**Exercise objective**: Once you have read the listing below, write all of it out again exactly.

**Excerpted data**:

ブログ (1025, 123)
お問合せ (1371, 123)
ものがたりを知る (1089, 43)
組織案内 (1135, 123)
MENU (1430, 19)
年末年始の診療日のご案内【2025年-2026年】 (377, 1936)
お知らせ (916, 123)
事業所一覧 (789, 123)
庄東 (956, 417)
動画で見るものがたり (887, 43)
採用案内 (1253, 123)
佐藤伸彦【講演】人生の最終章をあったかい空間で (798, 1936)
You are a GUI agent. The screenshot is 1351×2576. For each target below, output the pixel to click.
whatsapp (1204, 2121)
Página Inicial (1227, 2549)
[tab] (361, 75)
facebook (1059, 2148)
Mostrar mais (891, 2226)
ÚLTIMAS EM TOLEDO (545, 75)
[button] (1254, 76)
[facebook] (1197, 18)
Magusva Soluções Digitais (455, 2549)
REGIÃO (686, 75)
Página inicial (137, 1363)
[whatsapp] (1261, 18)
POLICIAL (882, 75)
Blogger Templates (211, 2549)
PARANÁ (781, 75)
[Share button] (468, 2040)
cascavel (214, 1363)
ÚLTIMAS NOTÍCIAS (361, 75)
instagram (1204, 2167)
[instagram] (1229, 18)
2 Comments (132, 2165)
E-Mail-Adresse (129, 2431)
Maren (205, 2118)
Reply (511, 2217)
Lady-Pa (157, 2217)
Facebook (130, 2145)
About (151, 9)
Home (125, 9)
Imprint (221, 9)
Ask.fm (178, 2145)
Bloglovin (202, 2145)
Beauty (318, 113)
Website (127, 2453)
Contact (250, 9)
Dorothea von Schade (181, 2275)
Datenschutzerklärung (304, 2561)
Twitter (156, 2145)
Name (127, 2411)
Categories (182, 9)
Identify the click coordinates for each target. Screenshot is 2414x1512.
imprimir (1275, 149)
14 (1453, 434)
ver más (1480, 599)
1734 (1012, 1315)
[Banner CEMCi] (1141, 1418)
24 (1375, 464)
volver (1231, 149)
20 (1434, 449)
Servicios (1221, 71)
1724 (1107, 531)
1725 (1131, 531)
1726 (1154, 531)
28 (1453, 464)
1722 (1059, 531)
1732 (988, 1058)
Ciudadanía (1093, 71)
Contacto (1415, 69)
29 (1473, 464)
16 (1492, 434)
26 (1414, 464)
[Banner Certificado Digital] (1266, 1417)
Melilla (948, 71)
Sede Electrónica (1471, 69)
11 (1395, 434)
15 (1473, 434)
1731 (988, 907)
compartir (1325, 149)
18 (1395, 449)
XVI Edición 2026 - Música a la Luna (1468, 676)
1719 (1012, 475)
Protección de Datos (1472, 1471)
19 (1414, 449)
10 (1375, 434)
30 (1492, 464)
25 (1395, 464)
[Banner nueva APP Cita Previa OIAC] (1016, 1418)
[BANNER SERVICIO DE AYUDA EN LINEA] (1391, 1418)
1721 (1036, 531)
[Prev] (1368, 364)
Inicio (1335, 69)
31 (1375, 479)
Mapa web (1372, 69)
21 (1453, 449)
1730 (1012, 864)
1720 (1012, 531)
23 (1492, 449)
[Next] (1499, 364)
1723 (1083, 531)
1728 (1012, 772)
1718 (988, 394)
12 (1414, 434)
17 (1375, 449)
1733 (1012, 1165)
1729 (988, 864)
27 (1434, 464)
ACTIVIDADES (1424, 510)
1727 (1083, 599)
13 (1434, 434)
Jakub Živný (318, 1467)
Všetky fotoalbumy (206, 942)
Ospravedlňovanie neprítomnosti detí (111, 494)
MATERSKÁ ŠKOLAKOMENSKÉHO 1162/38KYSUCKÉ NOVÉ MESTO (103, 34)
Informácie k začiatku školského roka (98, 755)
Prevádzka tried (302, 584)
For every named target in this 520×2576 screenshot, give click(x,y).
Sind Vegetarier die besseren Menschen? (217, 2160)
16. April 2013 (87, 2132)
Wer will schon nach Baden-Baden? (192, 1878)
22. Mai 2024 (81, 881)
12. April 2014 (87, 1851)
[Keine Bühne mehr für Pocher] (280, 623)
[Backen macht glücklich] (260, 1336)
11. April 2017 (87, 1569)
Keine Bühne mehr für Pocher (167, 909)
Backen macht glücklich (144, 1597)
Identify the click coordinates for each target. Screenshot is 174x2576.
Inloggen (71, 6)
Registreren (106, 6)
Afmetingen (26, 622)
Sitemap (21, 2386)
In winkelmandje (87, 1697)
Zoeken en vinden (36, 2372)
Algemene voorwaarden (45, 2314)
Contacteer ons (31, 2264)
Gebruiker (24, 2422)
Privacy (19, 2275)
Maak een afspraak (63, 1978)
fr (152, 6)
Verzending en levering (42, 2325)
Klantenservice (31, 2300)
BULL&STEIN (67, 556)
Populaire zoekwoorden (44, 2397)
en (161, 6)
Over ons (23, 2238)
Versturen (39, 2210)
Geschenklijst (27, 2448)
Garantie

**Exercise output**:
ブログ (1025, 123)
お問合せ (1371, 123)
ものがたりを知る (1089, 43)
組織案内 (1135, 123)
MENU (1430, 19)
年末年始の診療日のご案内【2025年-2026年】 (377, 1936)
お知らせ (916, 123)
事業所一覧 (789, 123)
庄東 (956, 417)
動画で見るものがたり (887, 43)
採用案内 (1253, 123)
佐藤伸彦【講演】人生の最終章をあったかい空間で (798, 1936)
You are a GUI agent. The screenshot is 1351×2576. For each target below, output the pixel to click.
whatsapp (1204, 2121)
Página Inicial (1227, 2549)
[tab] (361, 75)
facebook (1059, 2148)
Mostrar mais (891, 2226)
ÚLTIMAS EM TOLEDO (545, 75)
[button] (1254, 76)
[facebook] (1197, 18)
Magusva Soluções Digitais (455, 2549)
REGIÃO (686, 75)
Página inicial (137, 1363)
[whatsapp] (1261, 18)
POLICIAL (882, 75)
Blogger Templates (211, 2549)
PARANÁ (781, 75)
[Share button] (468, 2040)
cascavel (214, 1363)
ÚLTIMAS NOTÍCIAS (361, 75)
instagram (1204, 2167)
[instagram] (1229, 18)
2 Comments (132, 2165)
E-Mail-Adresse (129, 2431)
Maren (205, 2118)
Reply (511, 2217)
Lady-Pa (157, 2217)
Facebook (130, 2145)
About (151, 9)
Home (125, 9)
Imprint (221, 9)
Ask.fm (178, 2145)
Bloglovin (202, 2145)
Beauty (318, 113)
Website (127, 2453)
Contact (250, 9)
Dorothea von Schade (181, 2275)
Datenschutzerklärung (304, 2561)
Twitter (156, 2145)
Name (127, 2411)
Categories (182, 9)
Identify the click coordinates for each target. Screenshot is 2414x1512.
imprimir (1275, 149)
14 (1453, 434)
ver más (1480, 599)
1734 (1012, 1315)
[Banner CEMCi] (1141, 1418)
24 (1375, 464)
volver (1231, 149)
20 (1434, 449)
Servicios (1221, 71)
1724 (1107, 531)
1725 (1131, 531)
1726 (1154, 531)
28 (1453, 464)
1722 (1059, 531)
1732 (988, 1058)
Ciudadanía (1093, 71)
Contacto (1415, 69)
29 (1473, 464)
16 (1492, 434)
26 (1414, 464)
[Banner Certificado Digital] (1266, 1417)
Melilla (948, 71)
Sede Electrónica (1471, 69)
11 (1395, 434)
15 (1473, 434)
1731 (988, 907)
compartir (1325, 149)
18 (1395, 449)
XVI Edición 2026 - Música a la Luna (1468, 676)
1719 (1012, 475)
Protección de Datos (1472, 1471)
19 (1414, 449)
10 (1375, 434)
30 (1492, 464)
25 (1395, 464)
[Banner nueva APP Cita Previa OIAC] (1016, 1418)
[BANNER SERVICIO DE AYUDA EN LINEA] (1391, 1418)
1721 (1036, 531)
[Prev] (1368, 364)
Inicio (1335, 69)
31 (1375, 479)
Mapa web (1372, 69)
21 (1453, 449)
1730 (1012, 864)
1720 (1012, 531)
23 (1492, 449)
[Next] (1499, 364)
1723 (1083, 531)
1728 (1012, 772)
1718 (988, 394)
12 (1414, 434)
17 (1375, 449)
1733 (1012, 1165)
1729 (988, 864)
27 (1434, 464)
ACTIVIDADES (1424, 510)
1727 (1083, 599)
13 (1434, 434)
Jakub Živný (318, 1467)
Všetky fotoalbumy (206, 942)
Ospravedlňovanie neprítomnosti detí (111, 494)
MATERSKÁ ŠKOLAKOMENSKÉHO 1162/38KYSUCKÉ NOVÉ MESTO (103, 34)
Informácie k začiatku školského roka (98, 755)
Prevádzka tried (302, 584)
For every named target in this 520×2576 screenshot, give click(x,y).
Sind Vegetarier die besseren Menschen? (217, 2160)
16. April 2013 (87, 2132)
Wer will schon nach Baden-Baden? (192, 1878)
22. Mai 2024 (81, 881)
12. April 2014 (87, 1851)
[Keine Bühne mehr für Pocher] (280, 623)
[Backen macht glücklich] (260, 1336)
11. April 2017 (87, 1569)
Keine Bühne mehr für Pocher (167, 909)
Backen macht glücklich (144, 1597)
Identify the click coordinates for each target. Screenshot is 174x2576.
Inloggen (71, 6)
Registreren (106, 6)
Afmetingen (26, 622)
Sitemap (21, 2386)
In winkelmandje (87, 1697)
Zoeken en vinden (36, 2372)
Algemene voorwaarden (45, 2314)
Contacteer ons (31, 2264)
Gebruiker (24, 2422)
Privacy (19, 2275)
Maak een afspraak (63, 1978)
fr (152, 6)
Verzending en levering (42, 2325)
Klantenservice (31, 2300)
BULL&STEIN (67, 556)
Populaire zoekwoorden (44, 2397)
en (161, 6)
Over ons (23, 2238)
Versturen (39, 2210)
Geschenklijst (27, 2448)
Garantie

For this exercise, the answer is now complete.